Meskipun pada periode 1945-1955 masih dalam kondisi pascaperang, pemerintah
Indonesia dengan segera mampu menangkap peluang sektor pariwisata sebagai salah
satu jalan untuk menunjang perekonomian negara.
Pada masa tersebut
dibentuklah Honet, yaitu Hotel dan Tourisme sebagai upaya yang dilakukan pemerintah dalam melanjutkan
pengelolaan hotel-hotel bekas milik Belanda. Tindakan yang dilakukan Honet antara lain mengganti nama
hotel-hotel peninggalan Belanda. Namun, setelah tugas di atas selasai, Honet tidak lagi memiliki fungsi dan
tugas sehingga segera dibubarkan. Pada tahun 1952 dibentuklah Sergahti (Panitia
Inter-Departemental Urusan Tourisme) yang diharapkan mampu mengusahakan
Indonesia menjadi Tourist Destination.
Kegagalan panitia dalam menjalankan misi mengosongkan penghuni-penghuni tetap
hotel, menyebabkan Sergahti tidak aktif.
Periode selanjutnya
yakni 1955-1965 yang sekaligus menjadi batu loncatan perkembagan kepariwisataan
di Indonesia. Pada periode tersebut diselenggarakan Konferensi Asia Afrika
(KAA) di Bandung yang turut memperkenalkan Indonesia di mata internasional. Selain
itu, dibentuk pula perusahaan komersial yang bergerak dalam bidang pariwisata,
yaitu PT NATOUR Ltd. (National Hotels and
Tourism Ltd.) pada tahun 1955. Pada tahun yang sama, dalam lingkungan
Kementerian Perhubungan dibentuk Direktorat Pariwisata. Selain itu juga lahir Yayasan Tourisme Indonesia (YTI) yang
bertujuan membina dan mengembangkan industri pariwisata. Selain YTI, juga hadir
beberapa badan atau wadah yang bergerak dalam bidang pariwisata antara lain, Dewan Tourisme Indonesia (DTI), Dewan Pariwisata Indonesia (Depari). Di
samping mendirikan wadah atau badan kepariwisataan, sarana akomodasi seperti
Hotel Internasional juga dibangun pada masa tersebut. Pada tanggal 5 Agustus
1962 diresmikan Hotel Indonesia yang merupakan hotel bertaraf internasional
pertama di Indonesia. Sementara itu, di Bandung didirikan Akademi Perhotelan
sebagai lembaga pendidikan kepariwisataan pertama di Indonesia.
Pada periode transisi
(1965-1969) aktivitas kepariwisataan menjadi berkurang intensitasnya, hal tersebut
disebabkan oleh gejolak politik yang melanda pada masa transisi itu.

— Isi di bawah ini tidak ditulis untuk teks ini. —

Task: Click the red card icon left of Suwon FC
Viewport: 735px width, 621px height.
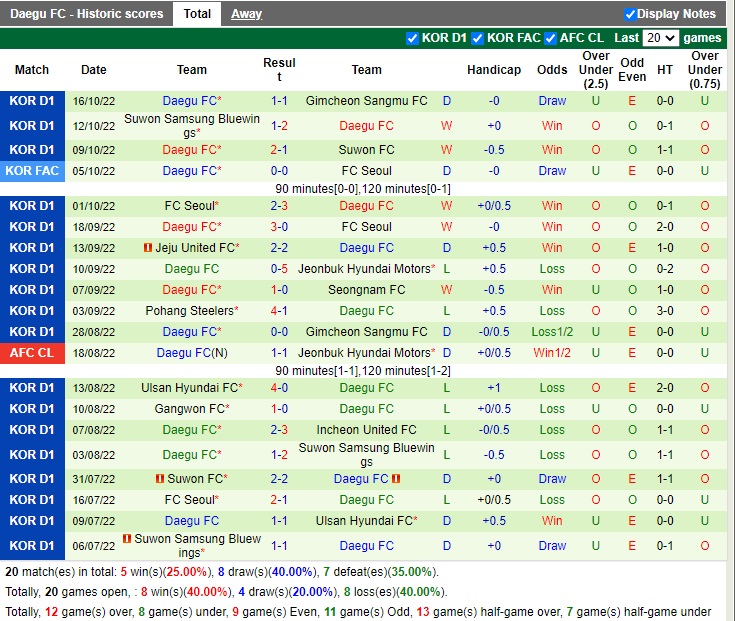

Selanjutnya, periode awal Repelita antara tahun 1969 hingga 1983. Meski masih
dalam gejolak politik, namun pemerintah pada awal Repelita tidak melepaskan
perhatiannya terhadap sektor pariwisata. Hal ini dibuktikan dengan
dikeluarkannya Keputusan Presiden RI No. 30 Tahun 1969 tentang Pengembangan
Kepariwisataan Nasional. Pembinaan dan pengembangan pariwisata secara resmi
menjadi GBHN dalam Ketetapan MPR No. IV/MPR/1978 dan diperluas dalam GBHN 1983,
GBHN 1988, dan GBHN 1993.
Kemudian Indonesia
memasuki periode bebes visa, yakni pada 1983 hingga 1993. Dikeluarkan Keputusan
Presiden No. 15 Tahun 1983 tentang Kebijaksanaan Pengembangan Kepariwisataan.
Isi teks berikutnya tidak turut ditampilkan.